--- INSTRUCTIONS TO FOLLOW ---
All of the entries need to be set down exactly as they read.

--- EXTRACTED DATA ---

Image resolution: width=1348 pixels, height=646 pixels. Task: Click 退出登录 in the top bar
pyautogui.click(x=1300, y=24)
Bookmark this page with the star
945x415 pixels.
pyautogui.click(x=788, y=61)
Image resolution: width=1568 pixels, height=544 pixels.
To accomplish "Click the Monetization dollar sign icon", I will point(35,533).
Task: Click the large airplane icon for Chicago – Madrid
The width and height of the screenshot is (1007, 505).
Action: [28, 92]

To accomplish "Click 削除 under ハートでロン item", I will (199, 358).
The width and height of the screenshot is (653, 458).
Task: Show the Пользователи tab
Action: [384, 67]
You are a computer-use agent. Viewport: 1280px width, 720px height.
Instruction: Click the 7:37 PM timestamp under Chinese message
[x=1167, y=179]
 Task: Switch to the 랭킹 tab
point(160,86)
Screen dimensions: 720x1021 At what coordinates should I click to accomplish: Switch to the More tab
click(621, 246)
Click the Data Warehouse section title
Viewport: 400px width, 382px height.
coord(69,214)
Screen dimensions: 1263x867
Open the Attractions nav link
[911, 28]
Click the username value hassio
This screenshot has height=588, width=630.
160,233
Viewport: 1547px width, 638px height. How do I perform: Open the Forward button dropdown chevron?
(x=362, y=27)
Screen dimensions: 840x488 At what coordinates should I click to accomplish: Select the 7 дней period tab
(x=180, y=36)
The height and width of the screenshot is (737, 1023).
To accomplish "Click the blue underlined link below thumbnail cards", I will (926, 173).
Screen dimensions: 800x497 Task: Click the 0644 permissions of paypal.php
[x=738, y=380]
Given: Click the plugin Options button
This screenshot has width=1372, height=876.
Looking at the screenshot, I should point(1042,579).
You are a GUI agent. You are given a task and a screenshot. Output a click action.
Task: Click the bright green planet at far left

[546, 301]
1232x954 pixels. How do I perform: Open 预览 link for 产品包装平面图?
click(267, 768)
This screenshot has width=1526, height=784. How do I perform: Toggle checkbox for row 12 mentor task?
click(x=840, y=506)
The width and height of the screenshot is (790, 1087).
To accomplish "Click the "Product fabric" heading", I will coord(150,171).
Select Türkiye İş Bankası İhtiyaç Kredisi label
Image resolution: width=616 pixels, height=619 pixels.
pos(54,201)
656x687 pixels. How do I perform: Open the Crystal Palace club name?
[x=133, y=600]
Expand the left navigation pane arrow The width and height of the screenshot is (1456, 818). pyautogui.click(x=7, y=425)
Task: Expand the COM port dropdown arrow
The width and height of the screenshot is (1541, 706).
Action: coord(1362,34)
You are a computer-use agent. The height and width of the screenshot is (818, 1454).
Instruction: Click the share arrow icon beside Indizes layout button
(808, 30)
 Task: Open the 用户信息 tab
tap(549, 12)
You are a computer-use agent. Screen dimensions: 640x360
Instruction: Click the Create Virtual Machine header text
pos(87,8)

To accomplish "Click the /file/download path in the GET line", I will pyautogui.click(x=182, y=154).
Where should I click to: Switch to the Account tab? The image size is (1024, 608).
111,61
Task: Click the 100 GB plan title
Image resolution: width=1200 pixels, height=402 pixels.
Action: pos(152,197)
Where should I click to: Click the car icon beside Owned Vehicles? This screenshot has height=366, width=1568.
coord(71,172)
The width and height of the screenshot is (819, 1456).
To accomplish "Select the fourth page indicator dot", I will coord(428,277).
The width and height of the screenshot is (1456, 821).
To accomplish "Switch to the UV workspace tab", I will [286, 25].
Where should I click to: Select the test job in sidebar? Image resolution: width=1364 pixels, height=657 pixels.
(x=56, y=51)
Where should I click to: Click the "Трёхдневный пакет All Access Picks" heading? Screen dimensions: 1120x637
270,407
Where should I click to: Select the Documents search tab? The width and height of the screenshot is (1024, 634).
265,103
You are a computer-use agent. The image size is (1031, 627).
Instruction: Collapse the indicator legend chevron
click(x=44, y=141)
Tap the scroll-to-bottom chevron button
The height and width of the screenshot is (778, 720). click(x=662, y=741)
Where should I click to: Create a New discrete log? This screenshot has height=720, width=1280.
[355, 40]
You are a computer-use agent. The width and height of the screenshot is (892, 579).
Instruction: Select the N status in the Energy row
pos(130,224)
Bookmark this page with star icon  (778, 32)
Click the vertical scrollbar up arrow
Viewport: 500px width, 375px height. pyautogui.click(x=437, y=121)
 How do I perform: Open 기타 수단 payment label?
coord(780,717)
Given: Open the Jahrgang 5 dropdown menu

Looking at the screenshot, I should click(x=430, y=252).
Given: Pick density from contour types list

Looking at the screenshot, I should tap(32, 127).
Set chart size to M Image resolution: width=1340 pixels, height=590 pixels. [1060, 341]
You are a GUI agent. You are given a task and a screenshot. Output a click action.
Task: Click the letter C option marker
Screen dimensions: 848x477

--- TASK OUTPUT ---
Image resolution: width=1348 pixels, height=646 pixels. Task: Click 退出登录 in the top bar
pyautogui.click(x=1300, y=24)
Bookmark this page with the star
945x415 pixels.
pyautogui.click(x=788, y=61)
Image resolution: width=1568 pixels, height=544 pixels.
To accomplish "Click the Monetization dollar sign icon", I will point(35,533).
Task: Click the large airplane icon for Chicago – Madrid
The width and height of the screenshot is (1007, 505).
Action: [28, 92]

To accomplish "Click 削除 under ハートでロン item", I will (199, 358).
The width and height of the screenshot is (653, 458).
Task: Show the Пользователи tab
Action: [384, 67]
You are a computer-use agent. Viewport: 1280px width, 720px height.
Instruction: Click the 7:37 PM timestamp under Chinese message
[x=1167, y=179]
 Task: Switch to the 랭킹 tab
point(160,86)
Screen dimensions: 720x1021 At what coordinates should I click to accomplish: Switch to the More tab
click(621, 246)
Click the Data Warehouse section title
Viewport: 400px width, 382px height.
coord(69,214)
Screen dimensions: 1263x867
Open the Attractions nav link
[911, 28]
Click the username value hassio
This screenshot has height=588, width=630.
160,233
Viewport: 1547px width, 638px height. How do I perform: Open the Forward button dropdown chevron?
(x=362, y=27)
Screen dimensions: 840x488 At what coordinates should I click to accomplish: Select the 7 дней period tab
(x=180, y=36)
The height and width of the screenshot is (737, 1023).
To accomplish "Click the blue underlined link below thumbnail cards", I will (926, 173).
Screen dimensions: 800x497 Task: Click the 0644 permissions of paypal.php
[x=738, y=380]
Given: Click the plugin Options button
This screenshot has width=1372, height=876.
Looking at the screenshot, I should point(1042,579).
You are a GUI agent. You are given a task and a screenshot. Output a click action.
Task: Click the bright green planet at far left

[546, 301]
1232x954 pixels. How do I perform: Open 预览 link for 产品包装平面图?
click(267, 768)
This screenshot has width=1526, height=784. How do I perform: Toggle checkbox for row 12 mentor task?
click(x=840, y=506)
The width and height of the screenshot is (790, 1087).
To accomplish "Click the "Product fabric" heading", I will coord(150,171).
Select Türkiye İş Bankası İhtiyaç Kredisi label
Image resolution: width=616 pixels, height=619 pixels.
pos(54,201)
656x687 pixels. How do I perform: Open the Crystal Palace club name?
[x=133, y=600]
Expand the left navigation pane arrow The width and height of the screenshot is (1456, 818). pyautogui.click(x=7, y=425)
Task: Expand the COM port dropdown arrow
The width and height of the screenshot is (1541, 706).
Action: coord(1362,34)
You are a computer-use agent. The height and width of the screenshot is (818, 1454).
Instruction: Click the share arrow icon beside Indizes layout button
(808, 30)
 Task: Open the 用户信息 tab
tap(549, 12)
You are a computer-use agent. Screen dimensions: 640x360
Instruction: Click the Create Virtual Machine header text
pos(87,8)

To accomplish "Click the /file/download path in the GET line", I will pyautogui.click(x=182, y=154).
Where should I click to: Switch to the Account tab? The image size is (1024, 608).
111,61
Task: Click the 100 GB plan title
Image resolution: width=1200 pixels, height=402 pixels.
Action: pos(152,197)
Where should I click to: Click the car icon beside Owned Vehicles? This screenshot has height=366, width=1568.
coord(71,172)
The width and height of the screenshot is (819, 1456).
To accomplish "Select the fourth page indicator dot", I will coord(428,277).
The width and height of the screenshot is (1456, 821).
To accomplish "Switch to the UV workspace tab", I will [286, 25].
Where should I click to: Select the test job in sidebar? Image resolution: width=1364 pixels, height=657 pixels.
(x=56, y=51)
Where should I click to: Click the "Трёхдневный пакет All Access Picks" heading? Screen dimensions: 1120x637
270,407
Where should I click to: Select the Documents search tab? The width and height of the screenshot is (1024, 634).
265,103
You are a computer-use agent. The image size is (1031, 627).
Instruction: Collapse the indicator legend chevron
click(x=44, y=141)
Tap the scroll-to-bottom chevron button
The height and width of the screenshot is (778, 720). click(x=662, y=741)
Where should I click to: Create a New discrete log? This screenshot has height=720, width=1280.
[355, 40]
You are a computer-use agent. The width and height of the screenshot is (892, 579).
Instruction: Select the N status in the Energy row
pos(130,224)
Bookmark this page with star icon  (778, 32)
Click the vertical scrollbar up arrow
Viewport: 500px width, 375px height. pyautogui.click(x=437, y=121)
 How do I perform: Open 기타 수단 payment label?
coord(780,717)
Given: Open the Jahrgang 5 dropdown menu

Looking at the screenshot, I should click(x=430, y=252).
Given: Pick density from contour types list

Looking at the screenshot, I should tap(32, 127).
Set chart size to M Image resolution: width=1340 pixels, height=590 pixels. [1060, 341]
You are a GUI agent. You are given a task and a screenshot. Output a click action.
Task: Click the letter C option marker
Screen dimensions: 848x477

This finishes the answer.